| Realiza lo siguiente |
A. Según el texto sobre Rubén Darío y la mulatez, ¿hacia qué reafirma Darío su «antiguo aborrecimiento» en el prefacio a Cantos de vida y esperanza? Enuméralo todo.
B. Para cada afirmación, indica si coincide con el texto sobre Rubén Darío y la mulatez y cita las palabras exactas que lo deciden. (i) La mayoría de los nombres usados en los mercados de esclavos procedían de los mercados de caballos y bestias de carga. (ii) En Luces de Bohemia, Max Estrella llama «mulato» a Darío. (iii) Darío se reconocía en su sangre mulata.
C. Reproduce literalmente el fragmento del texto sobre Rubén Darío y la mulatez que comienza con las palabras «Rubén Darío, que» y termina con «mental y estética.».

| Texto de origen |
Mulato de oído sedoso
La lengua siempre ha tenido filo. Igual que las palabras hijo de casa y bastardo, destinadas a denigrar la condición social, la aparición de un mestizaje indeseable, fruto de la llegada de los esclavos africanos a las colonias españolas en América, creó otro tipo de matrículas ofensivas: mulatos, zambos, pardos, cuarterones, quinterones, picholos, una variada gama que se extendía a morisco, albino, tornatrás, lobo, loro, zambaigo, cambujo, albarazado, barcino, coyote, chamizo, “allí te estás”, “no te entiendo”, “tente en el aire”, jíbaro, tresalbo, lunarejo, rayado… Todos estos nombres, útiles en los mercados de esclavos para separar y diferenciar las mercancía humana, provenían, en su mayoría, de los mercados de caballos y bestias de carga.
Rubén Darío, que tenía sangre mulata, no se reconocía en ella, porque la “aristocracia del pensamiento”, que defendía como presupuesto intelectual y estético, era contraria a toda mulatez. En el prefacio a Cantos de vida y esperanza reafirma su “antiguo aborrecimiento a la mediocridad, a la mulatez intelectual, a la chatura estética que apenas se aminora hoy con una razonada indiferencia”…
Mulatez parece ser un término acuñado por él mismo, y obviamente no va por el camino de la exaltación, como podría decirse “hispanidad”, o “indianidad”, sino por el del desprecio, como podría decirse “estupidez”, o si queremos darle matices, como la incapacidad de entender la cultura, o no entenderla del todo, gracias a la estulticia y a la chatura mental y estética.
Pero la mulatez tiene también otra cara reversa, y contraria. Es la del propio Darío, vástago del turbión en el que entran todos quienes tienen “el signo de descender de beatos e hijos de encomenderos, de esclavos africanos, de soberbios indios”…, como él mismo dice en otra parte de sus escritos, una mezcla que viene a representar toda una deslumbrante explosión creativa en el nuevo continente.
Componente cultural infaltable, destello del genio total americano, lo negro y lo mulato, en el criterio europeo del tiempo que tocó a Darío, eran, por el contrario, más bien parte del estigma. Y él mismo cargaba con ese estigma que había ayudado a crear. Para los intelectuales españoles de finales del siglo XIX, negro, mulato e indio viene a ser la misma cosa exótica, la cosa americana lejana.
Es de sobra conocido que don Miguel de Unamuno le vio a Darío “ceñida la cabeza de raras plumas”. Otros, recuerda Gastón Baquero, lo llamaban “negro mulato” en afán de mortificarlo; y en Luces de Bohemia, la pieza de Valle Inclán de la que Darío es personaje, Max Estrella, el ciego, lo llama “negro”.

| Entradas proporcionadas |
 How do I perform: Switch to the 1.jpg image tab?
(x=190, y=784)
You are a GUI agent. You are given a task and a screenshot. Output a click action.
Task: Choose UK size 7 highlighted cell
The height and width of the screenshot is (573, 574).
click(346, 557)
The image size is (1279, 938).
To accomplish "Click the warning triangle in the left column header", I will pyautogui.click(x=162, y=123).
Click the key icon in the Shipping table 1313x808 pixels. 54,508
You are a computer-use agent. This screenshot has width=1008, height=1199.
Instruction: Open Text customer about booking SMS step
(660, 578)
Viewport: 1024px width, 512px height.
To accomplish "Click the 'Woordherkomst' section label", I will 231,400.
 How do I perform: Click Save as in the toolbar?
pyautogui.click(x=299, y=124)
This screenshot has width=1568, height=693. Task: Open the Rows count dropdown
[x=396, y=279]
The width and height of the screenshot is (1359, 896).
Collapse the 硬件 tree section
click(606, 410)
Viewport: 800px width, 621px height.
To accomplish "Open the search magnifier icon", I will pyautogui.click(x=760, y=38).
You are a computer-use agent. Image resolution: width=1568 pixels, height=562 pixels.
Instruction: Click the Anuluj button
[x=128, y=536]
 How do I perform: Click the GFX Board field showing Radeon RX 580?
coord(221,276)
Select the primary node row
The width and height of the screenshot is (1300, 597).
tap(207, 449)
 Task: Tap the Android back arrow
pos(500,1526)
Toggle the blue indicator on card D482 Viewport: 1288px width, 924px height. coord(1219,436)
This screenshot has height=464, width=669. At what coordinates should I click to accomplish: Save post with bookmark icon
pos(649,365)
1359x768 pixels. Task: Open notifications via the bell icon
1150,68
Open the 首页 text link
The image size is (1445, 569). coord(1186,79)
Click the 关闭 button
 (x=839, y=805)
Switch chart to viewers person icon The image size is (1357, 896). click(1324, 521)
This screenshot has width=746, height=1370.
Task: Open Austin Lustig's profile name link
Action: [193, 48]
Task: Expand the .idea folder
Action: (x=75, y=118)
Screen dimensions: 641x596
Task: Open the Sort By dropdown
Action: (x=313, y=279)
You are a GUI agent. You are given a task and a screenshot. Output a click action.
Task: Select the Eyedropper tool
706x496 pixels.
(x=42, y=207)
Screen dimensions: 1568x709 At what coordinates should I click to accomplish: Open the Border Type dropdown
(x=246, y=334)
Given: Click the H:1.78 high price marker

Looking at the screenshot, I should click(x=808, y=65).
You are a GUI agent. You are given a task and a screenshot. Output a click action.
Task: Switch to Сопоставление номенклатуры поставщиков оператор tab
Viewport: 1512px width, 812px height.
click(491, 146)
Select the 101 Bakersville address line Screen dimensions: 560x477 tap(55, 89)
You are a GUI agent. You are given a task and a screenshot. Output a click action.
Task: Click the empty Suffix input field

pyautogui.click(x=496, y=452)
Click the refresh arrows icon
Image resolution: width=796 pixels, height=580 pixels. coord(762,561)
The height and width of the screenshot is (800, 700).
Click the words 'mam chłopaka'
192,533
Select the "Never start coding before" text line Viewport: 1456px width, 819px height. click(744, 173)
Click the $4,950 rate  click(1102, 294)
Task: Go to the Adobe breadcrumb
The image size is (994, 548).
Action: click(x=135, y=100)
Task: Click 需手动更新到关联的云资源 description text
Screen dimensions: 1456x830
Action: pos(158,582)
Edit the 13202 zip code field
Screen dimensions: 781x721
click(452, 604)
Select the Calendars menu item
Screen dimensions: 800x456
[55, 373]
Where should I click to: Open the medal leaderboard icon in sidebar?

| Soluciones |
A. La mediocridad, la mulatez intelectual y la chatura estética.

B.
(i) Sí: «provenían, en su mayoría, de los mercados de caballos y bestias de carga».
(ii) No: «Max Estrella, el ciego, lo llama “negro”».
(iii) No: «no se reconocía en ella».

C.
Rubén Darío, que tenía sangre mulata, no se reconocía en ella, porque la “aristocracia del pensamiento”, que defendía como presupuesto intelectual y estético, era contraria a toda mulatez. En el prefacio a Cantos de vida y esperanza reafirma su “antiguo aborrecimiento a la mediocridad, a la mulatez intelectual, a la chatura estética que apenas se aminora hoy con una razonada indiferencia”…
Mulatez parece ser un término acuñado por él mismo, y obviamente no va por el camino de la exaltación, como podría decirse “hispanidad”, o “indianidad”, sino por el del desprecio, como podría decirse “estupidez”, o si queremos darle matices, como la incapacidad de entender la cultura, o no entenderla del todo, gracias a la estulticia y a la chatura mental y estética.